The Radical Cause Uber Alles

By the time of the July-August 1861 special session of Congress, Lincoln had already raised an army, as well as money, without congressional approval – and defied the Chief Justice of the Supreme Court. After the disasters of First Manassas and Ball’s Bluff, the Republican Radicals, or, “Jacobins” of Lincoln’s party, began their ruthless investigations into generals who were deemed lacking in sufficient zeal in destroying Southern resistance.

This was the Republican Committee on the Conduct of the War, whose targets were not permitted to know the charges against them, so-called evidence was kept secret, and prejudgment of the unfortunate general was common. Usually the officer under investigation was held in confinement without charges; “the defamation of character, however, could not be outdone; petty persecution continued to plague him; and at last, finding his usefulness to the army destroyed, he resigned” (Civil War and Reconstruction, Randall, pg. 370).

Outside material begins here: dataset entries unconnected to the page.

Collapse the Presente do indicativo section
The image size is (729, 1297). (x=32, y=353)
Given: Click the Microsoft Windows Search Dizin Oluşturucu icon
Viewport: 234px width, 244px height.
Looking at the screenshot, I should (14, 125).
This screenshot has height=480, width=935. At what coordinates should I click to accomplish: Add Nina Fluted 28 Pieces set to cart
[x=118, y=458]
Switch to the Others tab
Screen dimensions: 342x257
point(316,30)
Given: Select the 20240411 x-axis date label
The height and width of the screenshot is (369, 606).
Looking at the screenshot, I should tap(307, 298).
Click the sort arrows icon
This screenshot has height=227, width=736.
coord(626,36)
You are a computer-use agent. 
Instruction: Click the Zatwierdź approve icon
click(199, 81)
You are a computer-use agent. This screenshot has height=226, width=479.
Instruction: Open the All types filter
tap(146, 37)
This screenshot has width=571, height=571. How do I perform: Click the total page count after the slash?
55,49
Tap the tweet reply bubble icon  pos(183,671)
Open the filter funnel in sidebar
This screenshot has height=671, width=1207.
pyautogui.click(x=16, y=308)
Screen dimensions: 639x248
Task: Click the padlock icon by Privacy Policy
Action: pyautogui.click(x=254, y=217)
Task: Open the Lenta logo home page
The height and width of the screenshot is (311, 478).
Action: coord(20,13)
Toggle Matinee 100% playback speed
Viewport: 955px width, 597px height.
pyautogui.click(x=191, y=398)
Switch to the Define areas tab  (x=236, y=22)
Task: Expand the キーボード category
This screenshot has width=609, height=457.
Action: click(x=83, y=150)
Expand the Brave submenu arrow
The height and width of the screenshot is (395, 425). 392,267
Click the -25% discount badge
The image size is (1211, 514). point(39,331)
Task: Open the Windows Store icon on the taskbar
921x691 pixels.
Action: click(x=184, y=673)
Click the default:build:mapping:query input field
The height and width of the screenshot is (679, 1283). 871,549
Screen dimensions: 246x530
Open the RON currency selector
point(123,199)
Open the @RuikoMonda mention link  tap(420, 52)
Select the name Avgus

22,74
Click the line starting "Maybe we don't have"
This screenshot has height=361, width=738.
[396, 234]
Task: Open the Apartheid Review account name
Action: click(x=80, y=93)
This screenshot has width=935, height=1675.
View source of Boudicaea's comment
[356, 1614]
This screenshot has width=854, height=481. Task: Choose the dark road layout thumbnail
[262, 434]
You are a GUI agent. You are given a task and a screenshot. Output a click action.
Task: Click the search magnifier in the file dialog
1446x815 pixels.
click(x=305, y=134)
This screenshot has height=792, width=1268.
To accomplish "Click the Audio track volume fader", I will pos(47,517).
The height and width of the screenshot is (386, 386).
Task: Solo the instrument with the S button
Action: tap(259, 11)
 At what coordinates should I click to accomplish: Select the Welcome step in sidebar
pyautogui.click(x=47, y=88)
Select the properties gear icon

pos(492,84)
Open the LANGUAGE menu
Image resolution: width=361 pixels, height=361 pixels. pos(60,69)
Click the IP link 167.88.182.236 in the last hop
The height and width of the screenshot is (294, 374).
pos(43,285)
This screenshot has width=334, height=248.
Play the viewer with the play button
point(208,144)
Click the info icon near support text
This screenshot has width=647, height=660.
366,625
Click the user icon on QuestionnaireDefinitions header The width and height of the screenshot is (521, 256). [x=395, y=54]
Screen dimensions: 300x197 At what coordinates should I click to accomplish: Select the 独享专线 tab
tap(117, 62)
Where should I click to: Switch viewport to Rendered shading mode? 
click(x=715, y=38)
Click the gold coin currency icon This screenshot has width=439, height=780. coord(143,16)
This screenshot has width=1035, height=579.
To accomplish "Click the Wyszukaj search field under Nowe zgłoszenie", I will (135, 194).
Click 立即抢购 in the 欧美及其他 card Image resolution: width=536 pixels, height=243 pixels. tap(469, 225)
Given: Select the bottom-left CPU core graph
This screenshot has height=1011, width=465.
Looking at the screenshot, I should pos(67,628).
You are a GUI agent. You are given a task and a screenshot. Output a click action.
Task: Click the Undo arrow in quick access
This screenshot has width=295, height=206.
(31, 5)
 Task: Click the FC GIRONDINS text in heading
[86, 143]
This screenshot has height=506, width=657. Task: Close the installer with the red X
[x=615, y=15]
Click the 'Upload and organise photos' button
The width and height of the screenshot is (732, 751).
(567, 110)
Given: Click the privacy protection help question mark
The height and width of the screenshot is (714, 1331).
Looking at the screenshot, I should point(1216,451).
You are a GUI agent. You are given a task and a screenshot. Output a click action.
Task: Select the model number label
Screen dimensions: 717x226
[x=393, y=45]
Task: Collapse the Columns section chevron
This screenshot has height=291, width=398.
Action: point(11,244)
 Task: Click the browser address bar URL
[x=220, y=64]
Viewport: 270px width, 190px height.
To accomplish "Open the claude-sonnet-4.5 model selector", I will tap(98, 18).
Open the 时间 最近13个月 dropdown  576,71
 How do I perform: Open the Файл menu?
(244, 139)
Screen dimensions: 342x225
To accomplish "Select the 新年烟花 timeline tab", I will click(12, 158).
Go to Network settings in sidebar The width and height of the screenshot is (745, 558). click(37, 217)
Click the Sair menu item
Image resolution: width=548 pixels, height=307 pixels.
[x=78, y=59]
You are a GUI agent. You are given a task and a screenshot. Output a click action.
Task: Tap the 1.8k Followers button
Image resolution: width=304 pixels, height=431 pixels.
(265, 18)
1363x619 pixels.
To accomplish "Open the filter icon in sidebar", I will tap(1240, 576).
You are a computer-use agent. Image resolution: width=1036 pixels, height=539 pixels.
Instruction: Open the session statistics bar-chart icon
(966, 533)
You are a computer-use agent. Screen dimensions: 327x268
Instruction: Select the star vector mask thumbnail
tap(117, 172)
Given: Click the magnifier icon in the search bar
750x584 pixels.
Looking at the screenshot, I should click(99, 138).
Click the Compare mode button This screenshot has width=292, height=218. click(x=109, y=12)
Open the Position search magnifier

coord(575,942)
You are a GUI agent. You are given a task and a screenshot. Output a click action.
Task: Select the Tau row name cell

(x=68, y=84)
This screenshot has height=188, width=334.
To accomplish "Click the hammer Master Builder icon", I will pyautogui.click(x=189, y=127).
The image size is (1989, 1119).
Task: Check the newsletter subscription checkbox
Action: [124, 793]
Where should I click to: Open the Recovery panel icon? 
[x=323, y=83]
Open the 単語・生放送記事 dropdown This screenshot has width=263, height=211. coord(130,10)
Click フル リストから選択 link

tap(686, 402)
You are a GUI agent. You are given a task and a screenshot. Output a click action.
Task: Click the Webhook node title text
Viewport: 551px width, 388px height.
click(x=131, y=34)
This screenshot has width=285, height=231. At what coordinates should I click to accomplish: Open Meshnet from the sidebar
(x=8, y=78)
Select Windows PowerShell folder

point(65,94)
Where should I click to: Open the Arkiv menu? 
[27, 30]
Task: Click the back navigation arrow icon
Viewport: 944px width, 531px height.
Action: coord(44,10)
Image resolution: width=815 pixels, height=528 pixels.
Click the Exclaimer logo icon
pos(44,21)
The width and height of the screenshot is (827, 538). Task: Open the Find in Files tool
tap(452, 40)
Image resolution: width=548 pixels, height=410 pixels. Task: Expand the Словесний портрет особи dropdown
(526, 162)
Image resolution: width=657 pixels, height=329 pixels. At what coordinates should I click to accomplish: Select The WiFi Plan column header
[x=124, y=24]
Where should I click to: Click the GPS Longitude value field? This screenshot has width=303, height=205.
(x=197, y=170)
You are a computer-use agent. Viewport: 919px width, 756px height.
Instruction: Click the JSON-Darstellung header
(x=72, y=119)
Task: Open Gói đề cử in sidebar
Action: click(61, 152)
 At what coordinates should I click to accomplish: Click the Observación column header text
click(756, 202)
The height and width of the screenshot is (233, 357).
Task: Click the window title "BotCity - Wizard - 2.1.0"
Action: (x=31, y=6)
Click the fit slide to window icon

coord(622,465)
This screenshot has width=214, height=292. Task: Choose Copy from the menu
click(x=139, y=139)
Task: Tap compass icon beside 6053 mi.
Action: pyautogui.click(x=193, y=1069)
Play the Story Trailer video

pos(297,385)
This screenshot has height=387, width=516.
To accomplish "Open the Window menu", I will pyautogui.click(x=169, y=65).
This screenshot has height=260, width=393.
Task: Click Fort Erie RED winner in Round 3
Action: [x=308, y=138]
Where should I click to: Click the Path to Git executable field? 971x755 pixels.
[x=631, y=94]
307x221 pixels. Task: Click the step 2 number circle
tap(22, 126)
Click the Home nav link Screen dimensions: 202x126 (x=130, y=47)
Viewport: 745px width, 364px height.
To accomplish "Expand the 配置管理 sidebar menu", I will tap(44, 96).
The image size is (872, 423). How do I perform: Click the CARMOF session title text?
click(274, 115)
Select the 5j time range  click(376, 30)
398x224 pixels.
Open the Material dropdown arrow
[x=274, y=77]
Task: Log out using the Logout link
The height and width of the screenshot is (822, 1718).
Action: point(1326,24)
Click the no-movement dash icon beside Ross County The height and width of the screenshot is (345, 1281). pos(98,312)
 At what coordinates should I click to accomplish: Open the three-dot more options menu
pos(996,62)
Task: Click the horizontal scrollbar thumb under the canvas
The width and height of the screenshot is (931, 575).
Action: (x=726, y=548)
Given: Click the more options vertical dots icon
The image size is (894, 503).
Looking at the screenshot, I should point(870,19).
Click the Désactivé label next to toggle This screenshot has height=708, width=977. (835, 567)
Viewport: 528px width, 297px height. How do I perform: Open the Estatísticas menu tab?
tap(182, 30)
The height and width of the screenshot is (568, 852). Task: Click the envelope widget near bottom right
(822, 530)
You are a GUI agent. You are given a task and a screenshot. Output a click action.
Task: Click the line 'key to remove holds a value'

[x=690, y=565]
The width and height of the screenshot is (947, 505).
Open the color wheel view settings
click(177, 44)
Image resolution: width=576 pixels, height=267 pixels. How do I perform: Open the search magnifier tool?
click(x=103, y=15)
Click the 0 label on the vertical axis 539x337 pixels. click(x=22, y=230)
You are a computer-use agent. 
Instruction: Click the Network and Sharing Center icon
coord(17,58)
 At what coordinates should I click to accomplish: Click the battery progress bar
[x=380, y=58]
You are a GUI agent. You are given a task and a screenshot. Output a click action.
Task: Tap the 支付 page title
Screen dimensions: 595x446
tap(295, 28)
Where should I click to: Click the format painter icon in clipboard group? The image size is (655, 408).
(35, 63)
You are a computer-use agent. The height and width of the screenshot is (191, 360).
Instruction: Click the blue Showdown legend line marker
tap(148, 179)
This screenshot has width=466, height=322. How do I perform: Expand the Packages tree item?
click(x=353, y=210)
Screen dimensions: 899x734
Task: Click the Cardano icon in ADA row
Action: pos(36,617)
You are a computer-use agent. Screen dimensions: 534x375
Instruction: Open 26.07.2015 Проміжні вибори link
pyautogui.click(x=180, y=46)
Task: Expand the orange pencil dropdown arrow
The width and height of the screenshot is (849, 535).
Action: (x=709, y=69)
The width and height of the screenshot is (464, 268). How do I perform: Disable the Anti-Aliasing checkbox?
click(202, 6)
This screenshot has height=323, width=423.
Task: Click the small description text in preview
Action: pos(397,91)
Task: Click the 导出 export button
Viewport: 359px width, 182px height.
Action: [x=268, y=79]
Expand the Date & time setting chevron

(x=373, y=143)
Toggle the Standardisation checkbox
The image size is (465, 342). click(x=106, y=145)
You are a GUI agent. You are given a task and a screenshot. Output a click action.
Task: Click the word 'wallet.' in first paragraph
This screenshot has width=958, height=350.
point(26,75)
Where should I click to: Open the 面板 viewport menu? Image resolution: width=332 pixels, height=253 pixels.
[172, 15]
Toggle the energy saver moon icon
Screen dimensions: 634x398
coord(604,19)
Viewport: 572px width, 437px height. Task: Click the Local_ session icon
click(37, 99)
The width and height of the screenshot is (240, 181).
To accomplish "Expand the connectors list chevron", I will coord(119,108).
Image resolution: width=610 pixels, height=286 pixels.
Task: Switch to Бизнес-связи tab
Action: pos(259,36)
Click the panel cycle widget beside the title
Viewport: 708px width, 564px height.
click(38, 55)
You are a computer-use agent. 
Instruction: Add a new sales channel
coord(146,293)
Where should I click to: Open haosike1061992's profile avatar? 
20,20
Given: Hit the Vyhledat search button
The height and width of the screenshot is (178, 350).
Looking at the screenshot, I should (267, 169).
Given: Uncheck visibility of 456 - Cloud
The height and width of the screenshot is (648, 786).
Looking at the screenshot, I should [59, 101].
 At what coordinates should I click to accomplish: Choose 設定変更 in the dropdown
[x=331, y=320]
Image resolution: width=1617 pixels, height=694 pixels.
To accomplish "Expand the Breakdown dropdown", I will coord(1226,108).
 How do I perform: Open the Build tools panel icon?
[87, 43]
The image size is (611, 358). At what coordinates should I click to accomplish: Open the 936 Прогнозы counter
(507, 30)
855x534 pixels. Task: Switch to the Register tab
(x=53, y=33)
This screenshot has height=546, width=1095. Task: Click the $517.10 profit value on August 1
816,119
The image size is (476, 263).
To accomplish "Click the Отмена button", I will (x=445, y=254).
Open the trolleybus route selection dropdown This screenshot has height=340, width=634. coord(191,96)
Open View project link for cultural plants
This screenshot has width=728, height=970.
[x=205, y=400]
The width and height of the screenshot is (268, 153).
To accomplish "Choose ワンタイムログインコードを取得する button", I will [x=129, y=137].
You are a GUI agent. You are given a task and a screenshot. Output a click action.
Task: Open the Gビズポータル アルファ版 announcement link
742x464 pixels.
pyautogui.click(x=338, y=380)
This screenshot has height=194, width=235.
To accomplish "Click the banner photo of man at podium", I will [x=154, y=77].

The Radical Cause Uber Alles

“In Washington [in January 1862], [Gen. William S.] Rosecrans was summoned to appear before the Committee on the Conduct of the War. This joint committee of the Congress, called by T. Harry Williams the “unnatural child of lustful radicalism and a confused conservatism,” grew out of Northern differences regarding war aims.

Conservatives, Lincoln the foremost, declared themselves for restoration of the Union, even with slavery. The Radicals considered Lincoln’s war policy mild; they shuddered to think that Democratic generals might convert battlefield victories into election victories; and they seized upon the minor disaster at Ball’s Bluff to set up machinery to investigate the whole conduct of the war.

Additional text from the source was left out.